PROBLEM DESCRIPTION → Repeat exactly the stretch of lines that starts with the one containing "Task: Collapse the Basic group arrow" and ends with the last line of the material. Leave out pictures.

EXERCISE MATERIAL →
···

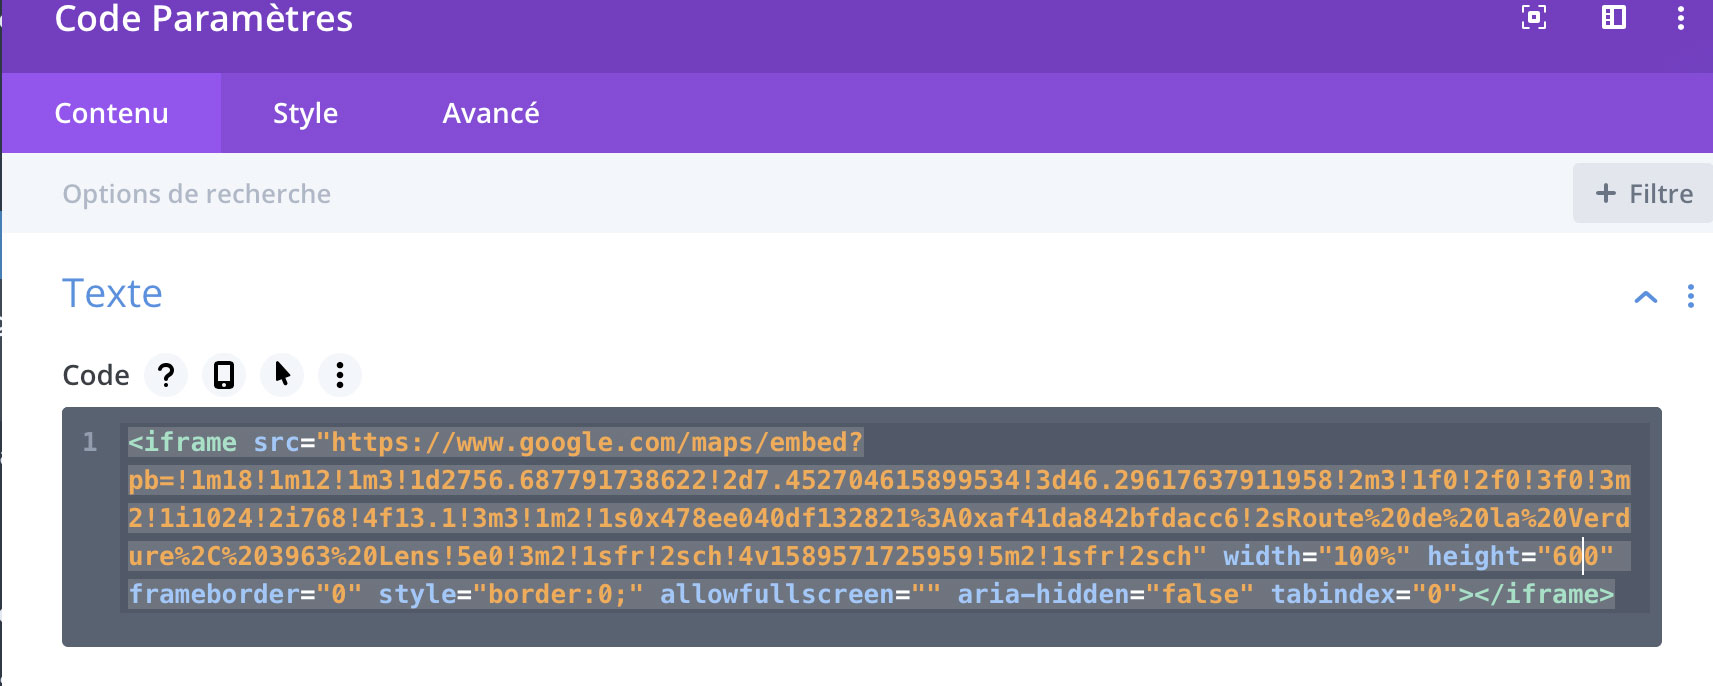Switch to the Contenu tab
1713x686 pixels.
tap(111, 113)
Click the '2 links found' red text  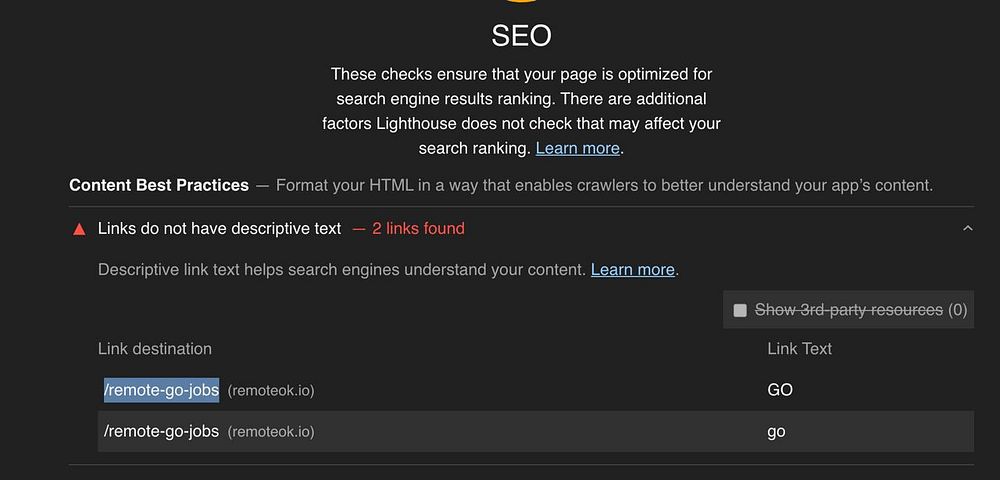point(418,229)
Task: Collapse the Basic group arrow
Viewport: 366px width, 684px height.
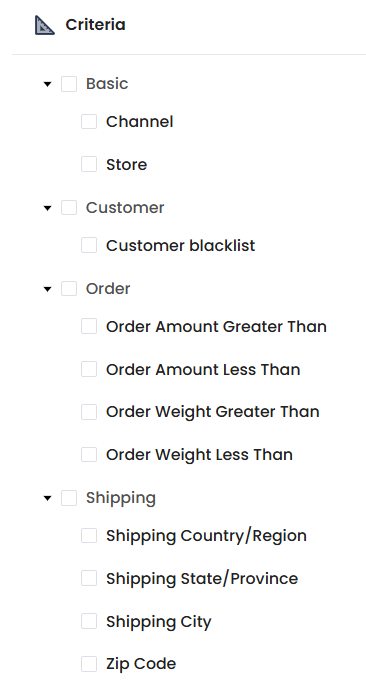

···

EXERCISE RESULT →
Task: Collapse the Basic group arrow
Viewport: 366px width, 684px height.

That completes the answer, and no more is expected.